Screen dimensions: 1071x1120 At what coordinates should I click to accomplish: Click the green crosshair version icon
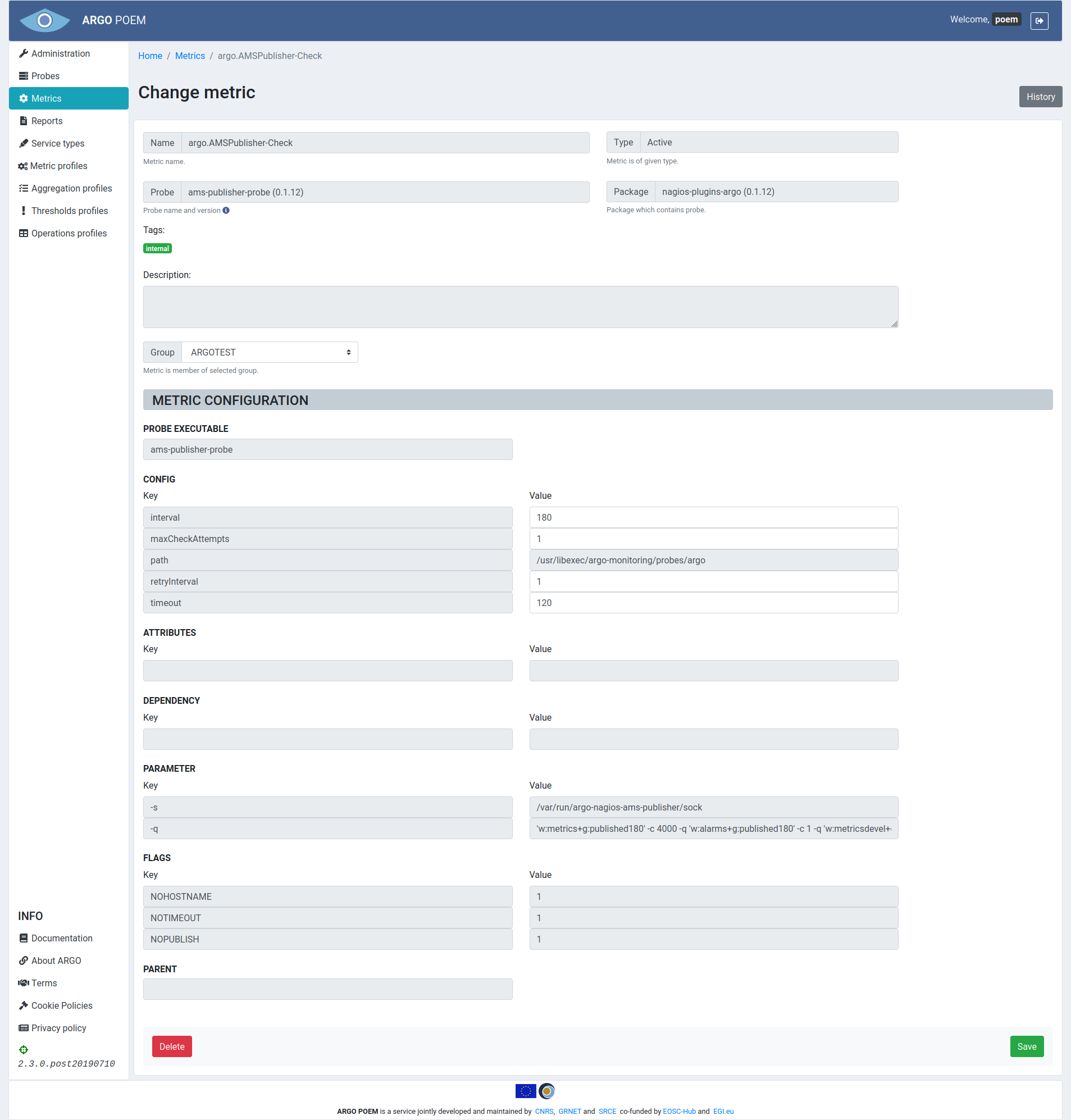pos(24,1049)
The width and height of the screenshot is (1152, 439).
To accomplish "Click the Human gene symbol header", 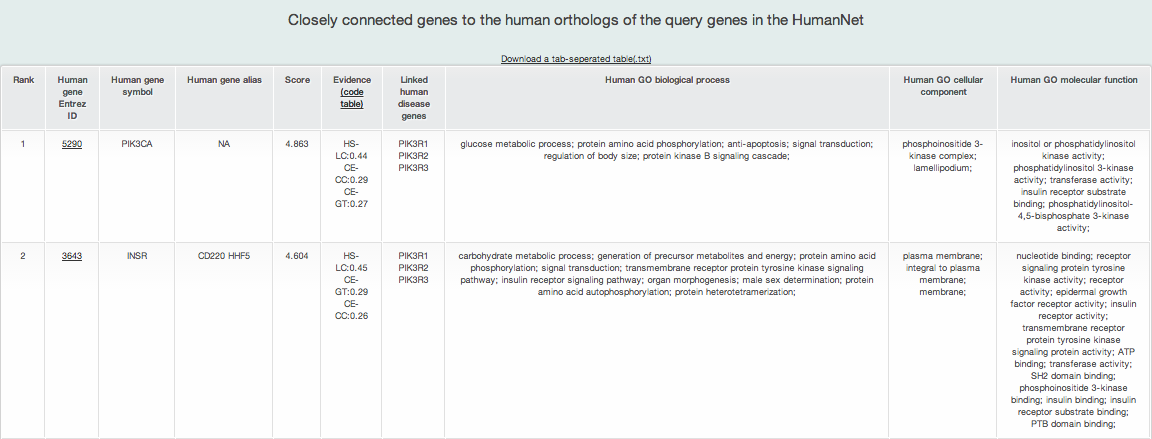I will coord(137,86).
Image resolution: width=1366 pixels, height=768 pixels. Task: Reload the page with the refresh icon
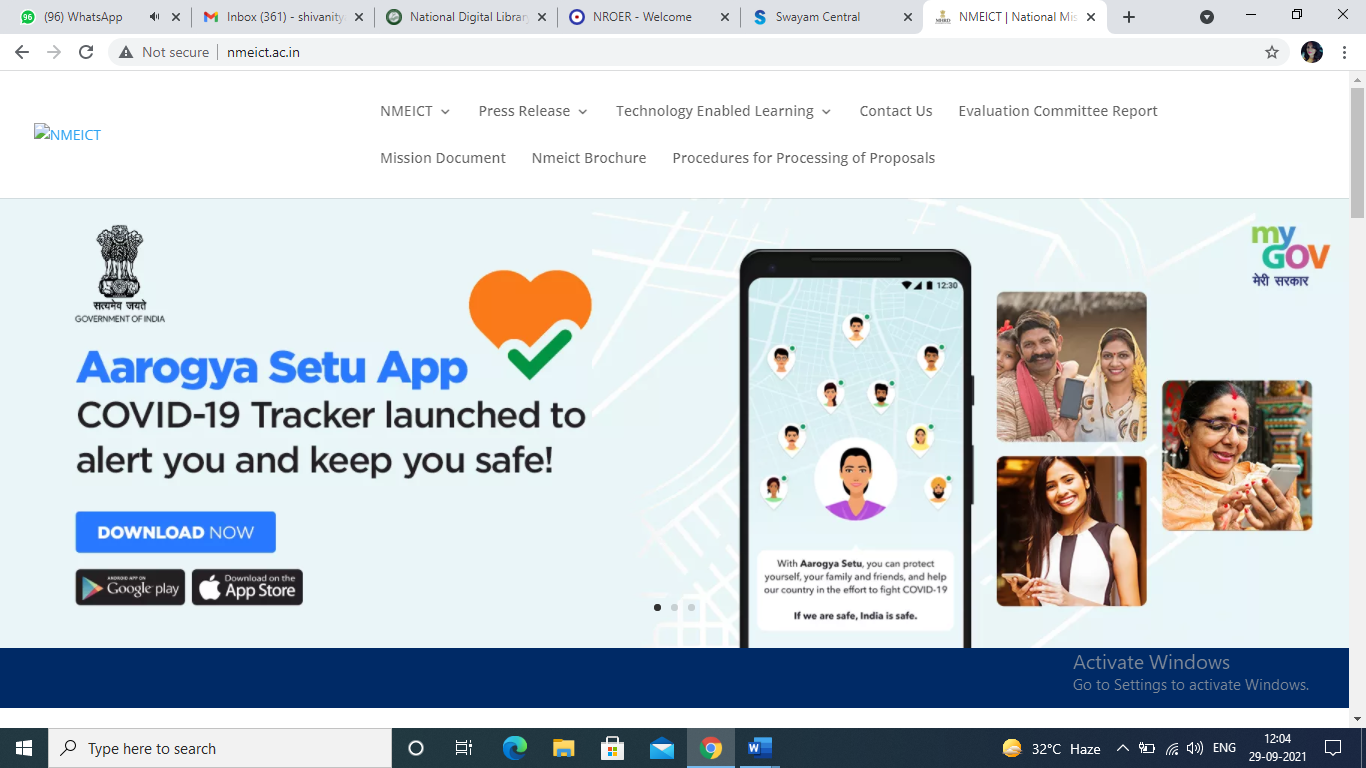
_ _ _ _ _
● **Aim of the task**: Show every line above in which the word "height" appears.

● **The completed task**:
The width and height of the screenshot is (1152, 439).
Image resolution: width=1366 pixels, height=768 pixels. Task: Reload the page with the refresh icon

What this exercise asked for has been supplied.